Here’s your predicament: Your partner hates your boss. They met once at the Christmas party, where your boss spent the entire night talking about his vision for the future of staple guns, and why he’s the only person that could possibly take the company to full staple gun synergy, and ever since then, your partner has been wondering why the heck you work for this staple gun-obsessed, conceited jerk.
This was basically the story at the heart of Sue Shellenbarger’s 2002 article in The Wall Street Journal (except for the staple gun part), where she referred to this proverbial pickle, as, “a whole new love triangle”:
“One of life’s trickiest relationships is your spouse’s relationship with your boss. Managers’ attitudes and demands have a huge impact on home life. Yet unlike the days of the Organisation Man, when entertaining the boss was a favourite sitcom gambit, spouses and managers in today’s churn-and-burn corporate cultures seldom get to know one another well. The result: Household tensions, hidden agendas at work and sometimes blow-ups that can damage your marriage or career.”

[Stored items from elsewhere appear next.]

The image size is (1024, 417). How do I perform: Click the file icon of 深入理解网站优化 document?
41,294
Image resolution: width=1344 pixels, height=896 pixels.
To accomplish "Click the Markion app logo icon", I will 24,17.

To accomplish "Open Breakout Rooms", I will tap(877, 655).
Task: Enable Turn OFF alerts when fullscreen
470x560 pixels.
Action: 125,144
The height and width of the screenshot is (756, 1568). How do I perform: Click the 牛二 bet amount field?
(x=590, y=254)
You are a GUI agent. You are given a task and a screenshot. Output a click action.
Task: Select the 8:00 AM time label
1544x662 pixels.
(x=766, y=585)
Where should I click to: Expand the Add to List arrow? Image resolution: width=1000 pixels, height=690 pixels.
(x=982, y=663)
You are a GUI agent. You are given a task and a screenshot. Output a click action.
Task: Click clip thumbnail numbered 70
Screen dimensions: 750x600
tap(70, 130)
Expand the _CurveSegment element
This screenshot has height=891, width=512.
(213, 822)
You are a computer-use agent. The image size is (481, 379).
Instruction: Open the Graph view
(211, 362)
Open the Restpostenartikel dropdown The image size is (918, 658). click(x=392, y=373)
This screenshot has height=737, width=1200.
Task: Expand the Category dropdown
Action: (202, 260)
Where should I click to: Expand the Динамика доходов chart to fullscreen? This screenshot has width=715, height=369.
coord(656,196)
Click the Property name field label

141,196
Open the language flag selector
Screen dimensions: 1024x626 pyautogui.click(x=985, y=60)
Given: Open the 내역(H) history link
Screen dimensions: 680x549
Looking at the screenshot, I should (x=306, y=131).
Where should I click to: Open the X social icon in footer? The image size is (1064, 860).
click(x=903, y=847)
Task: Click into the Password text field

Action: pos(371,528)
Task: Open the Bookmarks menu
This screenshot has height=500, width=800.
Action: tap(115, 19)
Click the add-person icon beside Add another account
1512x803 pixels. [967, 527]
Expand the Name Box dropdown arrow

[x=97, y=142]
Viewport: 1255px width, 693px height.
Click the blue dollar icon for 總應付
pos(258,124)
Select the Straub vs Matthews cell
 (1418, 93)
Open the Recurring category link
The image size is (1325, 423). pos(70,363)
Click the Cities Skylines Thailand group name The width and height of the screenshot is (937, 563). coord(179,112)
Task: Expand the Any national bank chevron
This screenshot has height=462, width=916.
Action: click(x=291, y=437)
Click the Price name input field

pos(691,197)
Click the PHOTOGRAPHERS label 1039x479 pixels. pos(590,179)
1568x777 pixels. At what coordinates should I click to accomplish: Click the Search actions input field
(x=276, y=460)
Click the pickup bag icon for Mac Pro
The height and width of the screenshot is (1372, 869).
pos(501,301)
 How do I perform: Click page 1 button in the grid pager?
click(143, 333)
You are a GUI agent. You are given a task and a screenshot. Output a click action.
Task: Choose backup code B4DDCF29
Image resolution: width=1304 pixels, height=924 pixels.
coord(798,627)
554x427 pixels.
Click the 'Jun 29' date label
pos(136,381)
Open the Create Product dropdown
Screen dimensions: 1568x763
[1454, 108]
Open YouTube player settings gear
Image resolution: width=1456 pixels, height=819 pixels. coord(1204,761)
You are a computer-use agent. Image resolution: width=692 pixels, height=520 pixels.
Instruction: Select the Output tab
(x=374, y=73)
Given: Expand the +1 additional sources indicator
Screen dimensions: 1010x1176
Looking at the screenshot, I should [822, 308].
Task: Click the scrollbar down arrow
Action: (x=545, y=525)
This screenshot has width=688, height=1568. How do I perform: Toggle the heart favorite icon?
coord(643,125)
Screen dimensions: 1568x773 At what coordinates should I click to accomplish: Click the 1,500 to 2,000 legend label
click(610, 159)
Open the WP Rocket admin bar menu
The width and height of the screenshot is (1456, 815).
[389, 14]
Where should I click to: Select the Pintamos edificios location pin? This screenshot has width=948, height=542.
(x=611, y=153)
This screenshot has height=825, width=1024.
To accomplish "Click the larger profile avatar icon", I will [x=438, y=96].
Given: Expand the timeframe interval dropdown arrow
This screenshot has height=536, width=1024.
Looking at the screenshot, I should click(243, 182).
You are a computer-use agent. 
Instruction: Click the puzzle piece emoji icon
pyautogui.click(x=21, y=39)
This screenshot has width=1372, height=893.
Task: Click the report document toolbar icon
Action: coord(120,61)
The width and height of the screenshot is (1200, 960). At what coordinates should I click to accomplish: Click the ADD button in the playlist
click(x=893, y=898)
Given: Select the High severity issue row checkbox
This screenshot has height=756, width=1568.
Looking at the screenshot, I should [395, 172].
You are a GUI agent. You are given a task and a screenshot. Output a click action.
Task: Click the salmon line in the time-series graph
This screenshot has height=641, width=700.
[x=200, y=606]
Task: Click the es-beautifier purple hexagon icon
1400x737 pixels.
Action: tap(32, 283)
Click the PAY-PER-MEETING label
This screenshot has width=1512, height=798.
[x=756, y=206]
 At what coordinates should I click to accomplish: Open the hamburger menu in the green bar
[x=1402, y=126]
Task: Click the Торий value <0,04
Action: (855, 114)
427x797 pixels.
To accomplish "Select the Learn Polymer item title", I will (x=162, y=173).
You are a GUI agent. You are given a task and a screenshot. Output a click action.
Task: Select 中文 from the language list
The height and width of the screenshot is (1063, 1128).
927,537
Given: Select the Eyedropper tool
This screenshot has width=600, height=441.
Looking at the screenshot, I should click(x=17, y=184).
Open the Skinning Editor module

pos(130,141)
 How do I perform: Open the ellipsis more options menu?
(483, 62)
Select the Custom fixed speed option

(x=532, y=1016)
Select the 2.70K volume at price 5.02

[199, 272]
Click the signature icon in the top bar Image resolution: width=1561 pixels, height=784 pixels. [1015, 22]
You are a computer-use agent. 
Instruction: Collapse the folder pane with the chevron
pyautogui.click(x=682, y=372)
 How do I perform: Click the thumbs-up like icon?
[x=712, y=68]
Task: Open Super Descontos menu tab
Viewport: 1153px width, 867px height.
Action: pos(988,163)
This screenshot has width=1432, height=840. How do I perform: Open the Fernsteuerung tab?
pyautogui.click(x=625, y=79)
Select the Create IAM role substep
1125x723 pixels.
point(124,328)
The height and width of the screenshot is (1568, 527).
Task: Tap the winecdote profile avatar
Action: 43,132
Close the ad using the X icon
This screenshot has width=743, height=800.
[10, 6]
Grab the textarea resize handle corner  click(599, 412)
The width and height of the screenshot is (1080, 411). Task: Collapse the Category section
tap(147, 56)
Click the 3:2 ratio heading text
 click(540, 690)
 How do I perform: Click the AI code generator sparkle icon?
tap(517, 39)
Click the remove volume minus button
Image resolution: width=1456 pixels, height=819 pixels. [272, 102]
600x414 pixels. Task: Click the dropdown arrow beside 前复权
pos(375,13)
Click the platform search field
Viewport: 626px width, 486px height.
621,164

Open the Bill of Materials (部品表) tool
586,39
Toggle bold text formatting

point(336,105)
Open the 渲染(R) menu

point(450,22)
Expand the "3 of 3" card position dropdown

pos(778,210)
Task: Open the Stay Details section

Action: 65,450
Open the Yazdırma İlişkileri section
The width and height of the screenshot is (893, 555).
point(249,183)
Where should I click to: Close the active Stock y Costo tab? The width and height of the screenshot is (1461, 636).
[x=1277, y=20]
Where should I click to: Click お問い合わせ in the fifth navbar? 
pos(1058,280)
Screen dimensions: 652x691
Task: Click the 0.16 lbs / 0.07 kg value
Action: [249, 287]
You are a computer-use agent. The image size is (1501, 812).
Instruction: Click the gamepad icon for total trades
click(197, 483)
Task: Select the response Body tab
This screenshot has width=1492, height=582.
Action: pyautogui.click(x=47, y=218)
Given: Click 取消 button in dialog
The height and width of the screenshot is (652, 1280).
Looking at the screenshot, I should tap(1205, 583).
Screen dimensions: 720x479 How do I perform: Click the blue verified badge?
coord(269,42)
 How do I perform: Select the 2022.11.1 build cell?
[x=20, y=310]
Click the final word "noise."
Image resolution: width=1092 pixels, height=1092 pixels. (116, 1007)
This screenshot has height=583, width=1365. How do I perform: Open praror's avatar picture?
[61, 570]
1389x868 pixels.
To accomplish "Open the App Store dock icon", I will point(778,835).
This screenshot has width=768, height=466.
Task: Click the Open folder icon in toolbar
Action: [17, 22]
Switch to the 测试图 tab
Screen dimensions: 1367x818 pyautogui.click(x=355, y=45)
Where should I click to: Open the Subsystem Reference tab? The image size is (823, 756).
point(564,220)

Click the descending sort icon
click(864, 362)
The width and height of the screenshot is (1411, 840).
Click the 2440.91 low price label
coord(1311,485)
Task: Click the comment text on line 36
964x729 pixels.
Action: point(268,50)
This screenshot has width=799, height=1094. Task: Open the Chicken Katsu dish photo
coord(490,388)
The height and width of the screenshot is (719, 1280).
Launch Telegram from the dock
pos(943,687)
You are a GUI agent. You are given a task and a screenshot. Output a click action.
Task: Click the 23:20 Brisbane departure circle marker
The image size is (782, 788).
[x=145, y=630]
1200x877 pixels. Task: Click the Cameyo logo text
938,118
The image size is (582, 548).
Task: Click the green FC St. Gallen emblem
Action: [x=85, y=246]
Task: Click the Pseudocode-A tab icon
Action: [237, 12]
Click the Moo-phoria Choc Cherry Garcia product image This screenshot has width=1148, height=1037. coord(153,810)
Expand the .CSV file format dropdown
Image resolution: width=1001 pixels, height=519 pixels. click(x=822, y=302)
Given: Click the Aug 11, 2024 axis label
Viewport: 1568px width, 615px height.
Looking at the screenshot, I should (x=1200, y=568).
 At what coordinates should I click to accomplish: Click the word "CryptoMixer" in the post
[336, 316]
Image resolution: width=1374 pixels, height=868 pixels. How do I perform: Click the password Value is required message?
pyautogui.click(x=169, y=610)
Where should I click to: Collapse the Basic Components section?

To her point, it’s true that these days, the traditional sitcom trope of invite-your-boss-over-to-dinner has all but been abandoned. Nowadays, there are relatively few opportunities — annual office parties, the occasional happy hour outing — where your partner and your boss will have to sit across from one another and actually attempt a conversation.
“I can almost not imagine a spouse or partner having that loud of a reaction to their partner’s boss because generally, time with that person is limited to a few work-related events or parties annually,” says Susan Heathfield, an HR expert with more than 30 years of experience.
With this in mind, she recommends adopting everyone’s favourite and most utilised conflict-resolution tactic: Avoidance. “In general, I’d recommend limiting the amount of time they spend together,” explains Heathfield. “Even at a company event, they don’t have to sit with the boss or spend any time past courteous greetings. I’d also seriously limit the individual showing up at the office to encounter the boss, too.”
Heathfield admits, however, that the problem with this tactic is that employers view these company events as a chance to encourage teamwork, so not going isn’t a sustainable tactic, unless you want your boss to think that you’re not a team player.
Beyond your spouse’s in-person interactions with your boss, it’s also worth looking at how to balance your work life with your home life, especially in these days of nanny state startup culture, where companies are essentially trying to make your colleagues feel like a second family (insert two hours of gagging and vomiting noises here). The two are so closely intertwined that, never mind the amount of time you spend at your treadmill desk, time spent with your boss now also eats into the supposed free time that your spouse wants to share with you.
In order to not fuel that resentment, Heathfield says to be wary of complaining about your boss to your spouse. “If the situation is that [you come] home and complain about the individual every day, then the reporting spouse needs to take some responsibility for creating the hate environment,” explains Heathfield. “They need to consider changing jobs, or if their treatment by the boss really warrants intense dislike, they need to get themselves out of the situation before it tears them down and adversely affects the spousal relationship.”
In other words, don’t whine about your boss to your partner, then expect them to want to hang out with them. To Heathfield’s point, let’s look at the flip side of the problem — in 2015, The Evil HR Lady responded to someone asking what they should do when their boss’s wife hated him: “Bad bosses let their family members influence their business decisions. Good bosses control the family members. I don’t know which kind of boss you have, but you need to find out.”
Though the scenario is slightly different, the Evil HR Lady’s advice is worth mentioning because it touches on a similar notion put forward by Heathfield. As difficult as it may be to shield your home life from influencing your work life and vice versa, doing so is what could separate a good employee from a bad one — or a good partner from a bad one.
Overall, though, the goal is to make sure things don’t get so dreadful that you end up like this redditor who claimed that both his wife and his boss are making his life a living hell. Yes, you could consider seeking out your company’s own HR department as a way to cope with your boss, as per another redditor’s suggestion. But unless startups begin offering a spousal support department, that really only solves half the problem.